Può apparire paradossale, in una guerra in corso, parlare di sostenibilità. Eppure è un grande tema, non da oggi, da inserire nel mosaico progettuale di civiltà che occorre perseguire.
Chatham House, in una riflessione assai interessante (Towards a global plastics treaty), scrive: With the ongoing Russian invasion of Ukraine, the world has shifted into a period of renewed geopolitical conflict. The multilateral system and its institutions – cornerstones of the existing global order – are straining to deal with these rapidly changing circumstances. These are new challenges for global sustainability. Yet, an important element to the solution to this conflict, could also be a green one.
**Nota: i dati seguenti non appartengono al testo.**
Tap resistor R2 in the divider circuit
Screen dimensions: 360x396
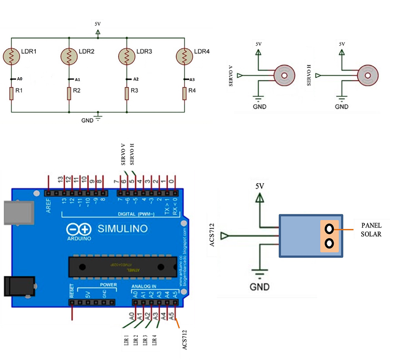pos(69,93)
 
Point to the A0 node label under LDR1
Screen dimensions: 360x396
pos(20,79)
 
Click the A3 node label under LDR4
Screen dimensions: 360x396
pos(192,79)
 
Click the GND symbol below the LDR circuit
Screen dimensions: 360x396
pos(98,118)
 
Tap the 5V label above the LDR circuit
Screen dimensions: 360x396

La pace intesa in senso complesso e sostanziale può essere perseguita solo guardando a scelte strategiche che vadano nella direzione della de-escalation: non immaginiamo un mondo che improvvisamente cessi le guerre o elimini la violenza da sé ma intendiamo contribuire a costruire un mondo che sappia gestire gli inevitabili conflitti tra persone e tra sistemi e che, politicamente, adotti la scelta ecologica nel quadro più ampio dell’ “ecologia umana”.
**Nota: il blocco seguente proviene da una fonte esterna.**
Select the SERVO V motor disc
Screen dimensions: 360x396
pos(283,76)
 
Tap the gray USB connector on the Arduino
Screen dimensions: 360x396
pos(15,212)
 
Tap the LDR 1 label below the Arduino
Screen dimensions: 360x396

Tale scelta, dai trattati e dai consessi internazionali fino alle scelte di responsabilità individuale, ci porterebbe inevitabilmente dentro la dimensione profondamente poliitica del governo della Storia (che passa da ciascuno di noi). Ci vogliono, evidentemente, cooperazione nella competizione, sistematicità nell’approccio, talento della mediazione e della visione. Tutte cose che non possiamo limitarci a delegare o, peggio ancora, a declamare.